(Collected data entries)

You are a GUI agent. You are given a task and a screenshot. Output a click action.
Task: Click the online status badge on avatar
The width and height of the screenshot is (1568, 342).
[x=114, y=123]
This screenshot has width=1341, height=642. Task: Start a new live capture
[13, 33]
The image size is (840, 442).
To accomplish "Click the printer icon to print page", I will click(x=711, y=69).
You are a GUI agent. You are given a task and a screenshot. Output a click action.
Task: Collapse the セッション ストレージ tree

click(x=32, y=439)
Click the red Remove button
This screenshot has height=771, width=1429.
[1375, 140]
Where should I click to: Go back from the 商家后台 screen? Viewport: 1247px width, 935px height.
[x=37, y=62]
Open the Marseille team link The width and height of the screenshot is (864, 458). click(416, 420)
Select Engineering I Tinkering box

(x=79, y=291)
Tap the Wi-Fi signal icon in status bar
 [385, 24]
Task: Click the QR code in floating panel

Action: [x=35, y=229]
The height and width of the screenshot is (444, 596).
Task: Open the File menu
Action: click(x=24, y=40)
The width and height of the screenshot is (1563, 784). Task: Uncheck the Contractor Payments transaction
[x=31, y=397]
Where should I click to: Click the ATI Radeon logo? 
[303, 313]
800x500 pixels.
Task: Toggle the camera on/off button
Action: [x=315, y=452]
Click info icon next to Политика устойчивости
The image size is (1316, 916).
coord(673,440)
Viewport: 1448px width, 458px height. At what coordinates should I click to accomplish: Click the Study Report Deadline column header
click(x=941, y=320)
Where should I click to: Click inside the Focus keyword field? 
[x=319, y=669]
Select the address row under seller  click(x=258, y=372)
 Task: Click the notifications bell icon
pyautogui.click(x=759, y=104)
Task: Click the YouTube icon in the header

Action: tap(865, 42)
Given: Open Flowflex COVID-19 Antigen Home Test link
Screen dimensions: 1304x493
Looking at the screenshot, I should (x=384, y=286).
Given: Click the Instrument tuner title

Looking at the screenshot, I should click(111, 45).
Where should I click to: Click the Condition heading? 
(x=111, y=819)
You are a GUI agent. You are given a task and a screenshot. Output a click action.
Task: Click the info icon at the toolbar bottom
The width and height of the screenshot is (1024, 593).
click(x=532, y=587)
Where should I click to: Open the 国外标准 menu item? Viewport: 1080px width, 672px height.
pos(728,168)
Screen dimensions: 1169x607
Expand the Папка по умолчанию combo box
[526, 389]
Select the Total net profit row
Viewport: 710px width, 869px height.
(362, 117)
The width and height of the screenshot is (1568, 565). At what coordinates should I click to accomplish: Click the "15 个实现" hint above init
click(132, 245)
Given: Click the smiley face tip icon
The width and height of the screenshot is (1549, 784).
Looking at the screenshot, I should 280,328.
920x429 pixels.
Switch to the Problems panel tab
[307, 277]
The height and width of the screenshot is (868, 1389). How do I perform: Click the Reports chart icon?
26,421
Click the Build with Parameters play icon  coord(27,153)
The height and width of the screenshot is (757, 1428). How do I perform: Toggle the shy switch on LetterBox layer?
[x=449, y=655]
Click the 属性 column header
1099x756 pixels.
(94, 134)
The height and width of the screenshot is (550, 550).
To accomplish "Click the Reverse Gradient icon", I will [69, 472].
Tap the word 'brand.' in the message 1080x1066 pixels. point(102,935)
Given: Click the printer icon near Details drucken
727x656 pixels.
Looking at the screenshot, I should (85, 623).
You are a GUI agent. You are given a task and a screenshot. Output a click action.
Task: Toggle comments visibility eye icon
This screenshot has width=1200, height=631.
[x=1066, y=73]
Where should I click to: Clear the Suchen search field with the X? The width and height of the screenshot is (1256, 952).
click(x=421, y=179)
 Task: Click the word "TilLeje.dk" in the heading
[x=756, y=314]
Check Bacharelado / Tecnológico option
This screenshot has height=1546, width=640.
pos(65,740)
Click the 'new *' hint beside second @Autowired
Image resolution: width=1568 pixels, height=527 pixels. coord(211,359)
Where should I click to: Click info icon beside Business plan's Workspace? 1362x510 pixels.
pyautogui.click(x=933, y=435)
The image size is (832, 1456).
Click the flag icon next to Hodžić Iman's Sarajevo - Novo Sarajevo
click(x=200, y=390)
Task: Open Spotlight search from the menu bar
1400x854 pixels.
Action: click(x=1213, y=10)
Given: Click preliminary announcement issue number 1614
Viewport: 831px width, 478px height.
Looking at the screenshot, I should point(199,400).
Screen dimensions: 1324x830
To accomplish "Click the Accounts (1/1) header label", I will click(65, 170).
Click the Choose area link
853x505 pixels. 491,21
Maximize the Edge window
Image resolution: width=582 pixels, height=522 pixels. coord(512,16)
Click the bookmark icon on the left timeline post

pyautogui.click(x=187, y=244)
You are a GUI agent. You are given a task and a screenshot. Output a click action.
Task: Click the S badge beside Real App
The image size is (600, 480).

• Instructions for the task:
Word for word, write out all of the data above.

• Answer to the exercise:
You are a GUI agent. You are given a task and a screenshot. Output a click action.
Task: Click the online status badge on avatar
The width and height of the screenshot is (1568, 342).
[x=114, y=123]
This screenshot has width=1341, height=642. Task: Start a new live capture
[13, 33]
The image size is (840, 442).
To accomplish "Click the printer icon to print page", I will click(x=711, y=69).
You are a GUI agent. You are given a task and a screenshot. Output a click action.
Task: Collapse the セッション ストレージ tree

click(x=32, y=439)
Click the red Remove button
This screenshot has height=771, width=1429.
[1375, 140]
Where should I click to: Go back from the 商家后台 screen? Viewport: 1247px width, 935px height.
[x=37, y=62]
Open the Marseille team link The width and height of the screenshot is (864, 458). click(416, 420)
Select Engineering I Tinkering box

(x=79, y=291)
Tap the Wi-Fi signal icon in status bar
 [385, 24]
Task: Click the QR code in floating panel

Action: [x=35, y=229]
The height and width of the screenshot is (444, 596).
Task: Open the File menu
Action: click(x=24, y=40)
The width and height of the screenshot is (1563, 784). Task: Uncheck the Contractor Payments transaction
[x=31, y=397]
Where should I click to: Click the ATI Radeon logo? 
[303, 313]
800x500 pixels.
Task: Toggle the camera on/off button
Action: [x=315, y=452]
Click info icon next to Политика устойчивости
The image size is (1316, 916).
coord(673,440)
Viewport: 1448px width, 458px height. At what coordinates should I click to accomplish: Click the Study Report Deadline column header
click(x=941, y=320)
Where should I click to: Click inside the Focus keyword field? 
[x=319, y=669]
Select the address row under seller  click(x=258, y=372)
 Task: Click the notifications bell icon
pyautogui.click(x=759, y=104)
Task: Click the YouTube icon in the header

Action: tap(865, 42)
Given: Open Flowflex COVID-19 Antigen Home Test link
Screen dimensions: 1304x493
Looking at the screenshot, I should (x=384, y=286).
Given: Click the Instrument tuner title

Looking at the screenshot, I should click(111, 45).
Where should I click to: Click the Condition heading? 
(x=111, y=819)
You are a GUI agent. You are given a task and a screenshot. Output a click action.
Task: Click the info icon at the toolbar bottom
The width and height of the screenshot is (1024, 593).
click(x=532, y=587)
Where should I click to: Open the 国外标准 menu item? Viewport: 1080px width, 672px height.
pos(728,168)
Screen dimensions: 1169x607
Expand the Папка по умолчанию combo box
[526, 389]
Select the Total net profit row
Viewport: 710px width, 869px height.
(362, 117)
The width and height of the screenshot is (1568, 565). At what coordinates should I click to accomplish: Click the "15 个实现" hint above init
click(132, 245)
Given: Click the smiley face tip icon
The width and height of the screenshot is (1549, 784).
Looking at the screenshot, I should 280,328.
920x429 pixels.
Switch to the Problems panel tab
[307, 277]
The height and width of the screenshot is (868, 1389). How do I perform: Click the Reports chart icon?
26,421
Click the Build with Parameters play icon  coord(27,153)
The height and width of the screenshot is (757, 1428). How do I perform: Toggle the shy switch on LetterBox layer?
[x=449, y=655]
Click the 属性 column header
1099x756 pixels.
(94, 134)
The height and width of the screenshot is (550, 550).
To accomplish "Click the Reverse Gradient icon", I will [69, 472].
Tap the word 'brand.' in the message 1080x1066 pixels. point(102,935)
Given: Click the printer icon near Details drucken
727x656 pixels.
Looking at the screenshot, I should (85, 623).
You are a GUI agent. You are given a task and a screenshot. Output a click action.
Task: Toggle comments visibility eye icon
This screenshot has width=1200, height=631.
[x=1066, y=73]
Where should I click to: Clear the Suchen search field with the X? The width and height of the screenshot is (1256, 952).
click(x=421, y=179)
 Task: Click the word "TilLeje.dk" in the heading
[x=756, y=314]
Check Bacharelado / Tecnológico option
This screenshot has height=1546, width=640.
pos(65,740)
Click the 'new *' hint beside second @Autowired
Image resolution: width=1568 pixels, height=527 pixels. coord(211,359)
Where should I click to: Click info icon beside Business plan's Workspace? 1362x510 pixels.
pyautogui.click(x=933, y=435)
The image size is (832, 1456).
Click the flag icon next to Hodžić Iman's Sarajevo - Novo Sarajevo
click(x=200, y=390)
Task: Open Spotlight search from the menu bar
1400x854 pixels.
Action: click(x=1213, y=10)
Given: Click preliminary announcement issue number 1614
Viewport: 831px width, 478px height.
Looking at the screenshot, I should point(199,400).
Screen dimensions: 1324x830
To accomplish "Click the Accounts (1/1) header label", I will click(65, 170).
Click the Choose area link
853x505 pixels. 491,21
Maximize the Edge window
Image resolution: width=582 pixels, height=522 pixels. coord(512,16)
Click the bookmark icon on the left timeline post

pyautogui.click(x=187, y=244)
You are a GUI agent. You are given a task and a screenshot. Output a click action.
Task: Click the S badge beside Real App
The image size is (600, 480).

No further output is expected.